KIEHL’S PACKAGING BREAKS ALL THE RULES—BUT IS IT INTENTIONAL?
Graphic design author Robin Williams wrote once that “most people can look at a poorly designed page and state that they don’t like it, but they don’t know how to fix it.”
Practiced graphic designers know the fix. How? Because they apply some basic rules to their layouts that help to direct the viewer’s eye, clearly communicate a hierarchy of content, create an aesthetically pleasing design, avoid unintentional meaning, and more. Examples of some of these rules include:
- Alignment: Every element on the page should have an intentional visual connection with other elements; they should line up with an implied grid—or with each other—and avoid tangents.
- Proximity: Items that belong together should be visually organized close together.
- White space: A layout should strike a visual balance between content areas and negative areas.
- Eye flow: A successful layout should control the movement of the reader’s attention from element to element, from the most important element to the least.
- Contrast: A layout should avoid elements on a page that are similar but not the same. The most effective layout includes items that stand out because they are very different in color, size, shape, weight, etc.
- Repetition: Repeated use of visual elements in a design develops organization and strengthens unity.
That’s not to say rules are so rigid that they can’t or shouldn’t be broken when appropriate. Dada poster artists, counter-culture type designer David Carson, and numerous other successful graphic designers have bent or all out broken these rules with great success in their artistic pursuits. In these cases, their designs were successful because they were intentional.
- The layout mixes center-justified and left-justified type, creating a conflicting and confusing visual alignment
- The layout is crowded with content that is similar, but not the same, creating very little visual contrast.
- The visual hierarchy is poor; the fact that the product is unscented appears to be of equal importance to the brand name and the UPC.
- Items of different content importance (brand name to product ingredients) are grouped in one big clump, demonstrating poor proximity.
From a type standpoint, there are additional offenses:
- The type appears to be set with Times New Roman. This type, readily available on nearly every personal computer, is more appropriate for school reports or newspapers than for a $20/8 oz bottle beauty product. The type choice appears to indicate that the product is homemade and the label was laid out in Microsoft Word.

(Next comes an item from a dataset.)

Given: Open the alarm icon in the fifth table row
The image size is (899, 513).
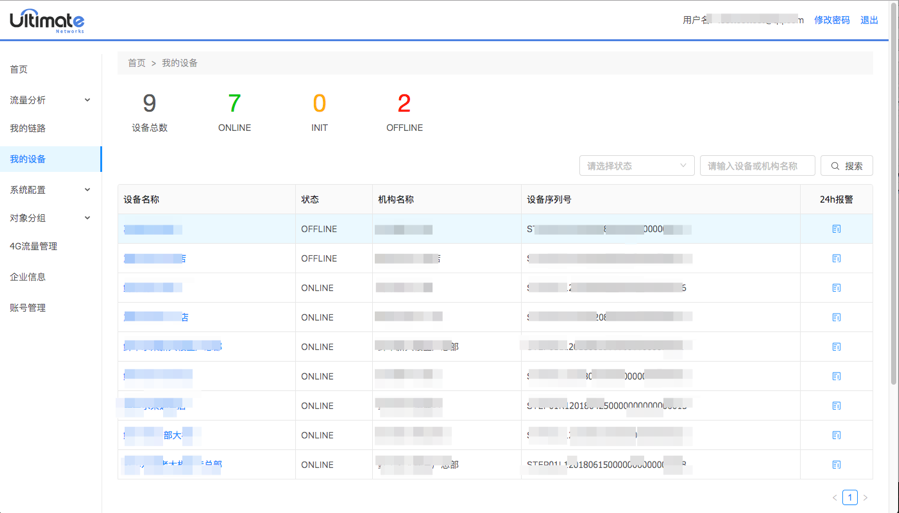Looking at the screenshot, I should click(x=836, y=347).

- Items are underlined for emphasis, a convention that is typically saved for internet links.
- Some of the type includes bold, underlining, and quotation marks for emphasis. Simply making the item bold or increasing the size would emphasize the item with less distraction. Quotation marks should not ever be used for emphasis, unless sarcasm is intended.
- The line length for the ingredients list is much too long for good readability.
Unintentional or intentional rule breaker?
Given the fact that Kiehl’s products have a cult-like following of celebrities and hipsters, I think it’s reasonable to assume that Kiehl’s isn’t laying out their labels with a word processing program, or can’t afford a graphic designer. Which leads me to believe that this garish design is intentional. But why? Some thoughts:
• The typography is typical of the 1800s (see left), reinforcing the heritage of the brand (Since 1861) and evoking a sense of old-fashioned remedy that stands the test of time.
• Kiehl’s wants to present a brand that appears to focus more on their product than their marketing/branding. In other words, consumers believe the product must be good if they can sell it in such a crappy bottle.
• The design evokes a home remedy vs. laboratory-formulated vibe.
• The plain, black and white bottle with black type has a unisex quality. This separates it from competitors that market typically to either men or women.
• The plain, garish design stands out in its uniqueness against it’s more attractive competitors.
So, the verdict: the Kiehl’s design is an intentional rule breaker…a sort of evil genius that revels in its unattractive layouts and stands out in a crowd. It works for them. (Though you’ll never see a bottle of it in my bathroom).
But before you go out and create your own rule-breaking designs, keep this in mind: the rules are there for a reason. They help with communication, which should be the ultimate goal of design. Unintentional rule breaking is just bad design with no purpose.